Data under study:
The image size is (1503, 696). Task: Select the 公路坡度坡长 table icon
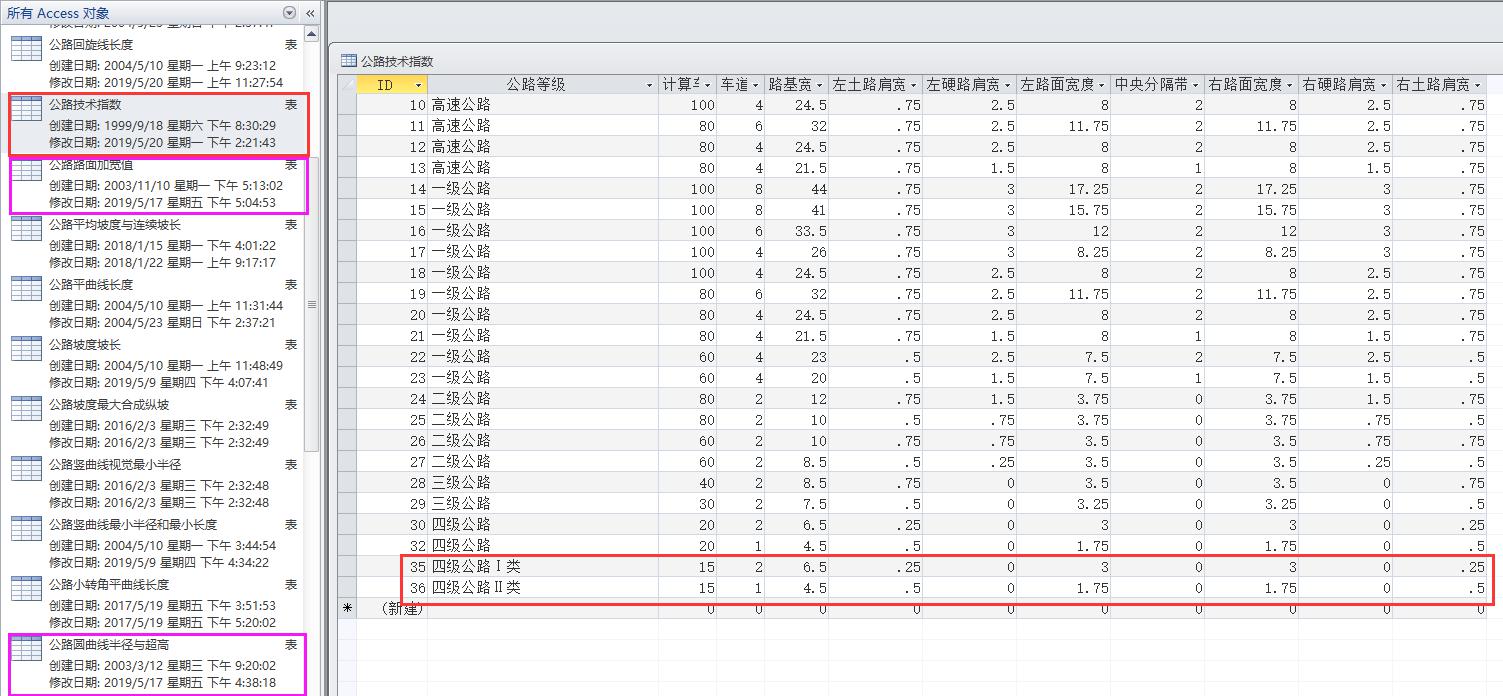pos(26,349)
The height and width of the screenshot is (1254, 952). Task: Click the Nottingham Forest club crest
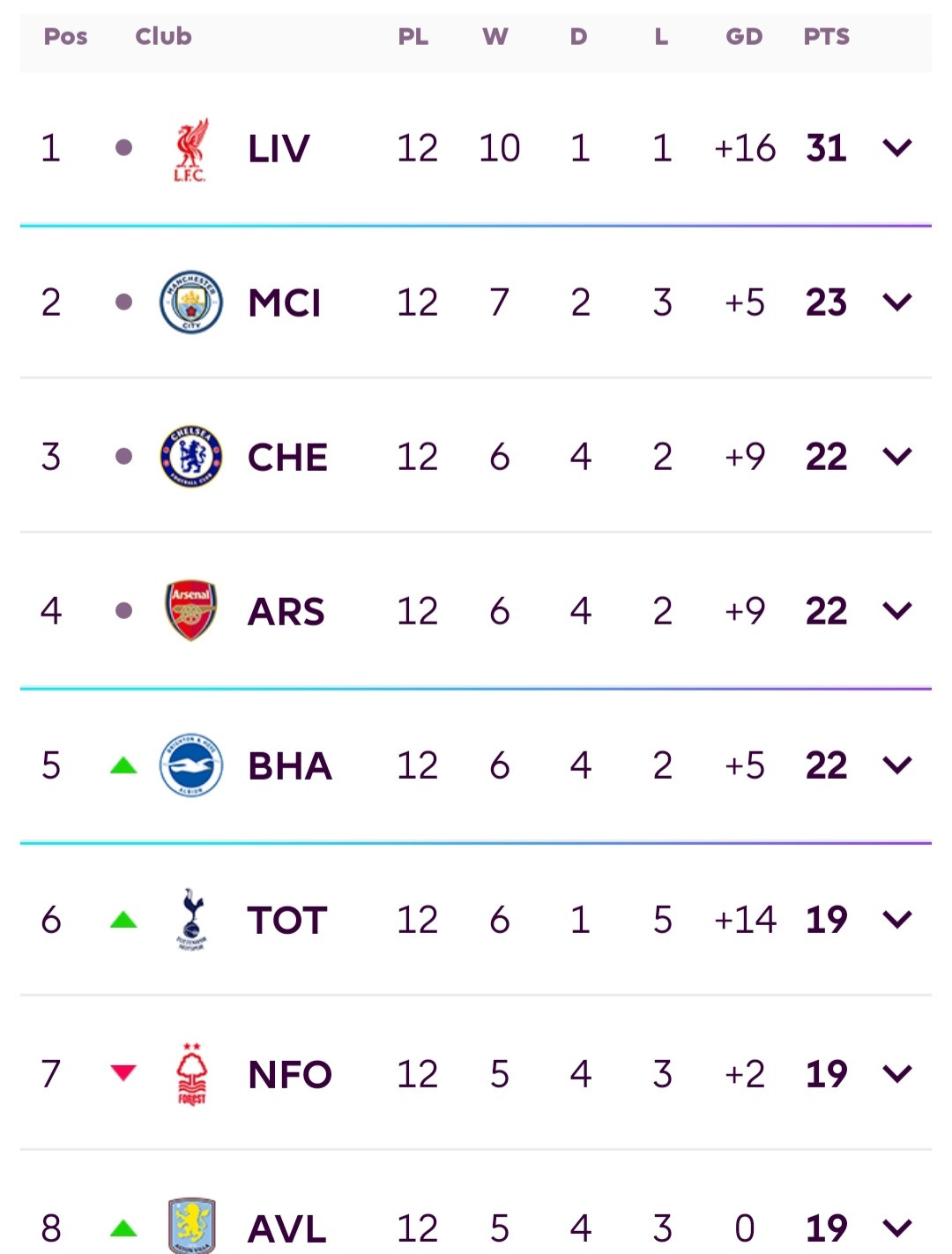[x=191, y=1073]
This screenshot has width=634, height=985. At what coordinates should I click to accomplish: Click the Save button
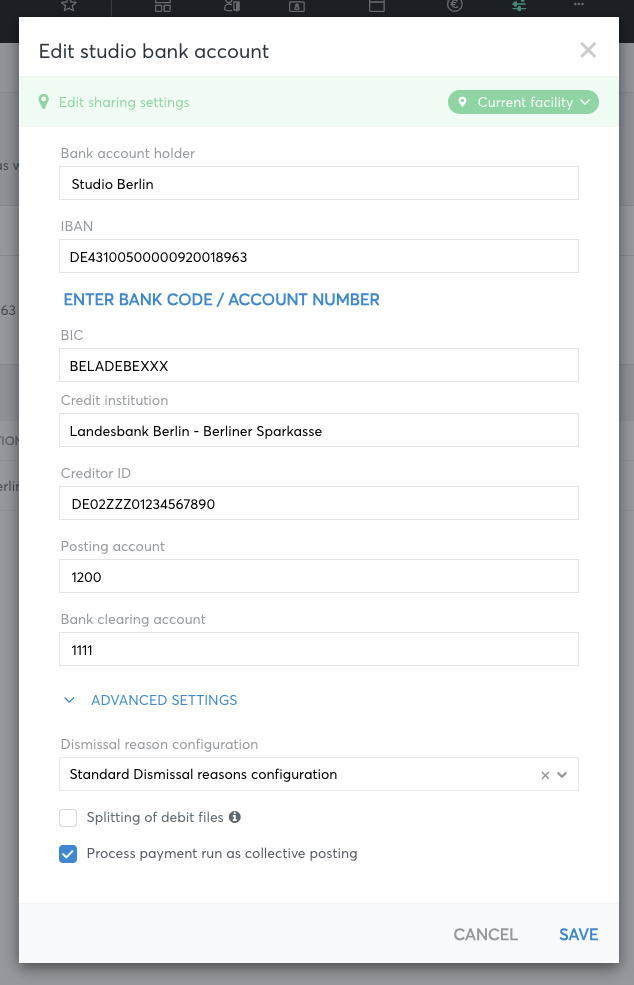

How to complete this task: Every entry above is to be repeated word for word, with all pictures omitted.

Response:
The image size is (1503, 696). Task: Select the 公路坡度坡长 table icon
pos(26,349)
The height and width of the screenshot is (1254, 952). Task: Click the Nottingham Forest club crest
[x=191, y=1073]
This screenshot has width=634, height=985. At what coordinates should I click to accomplish: Click the Save button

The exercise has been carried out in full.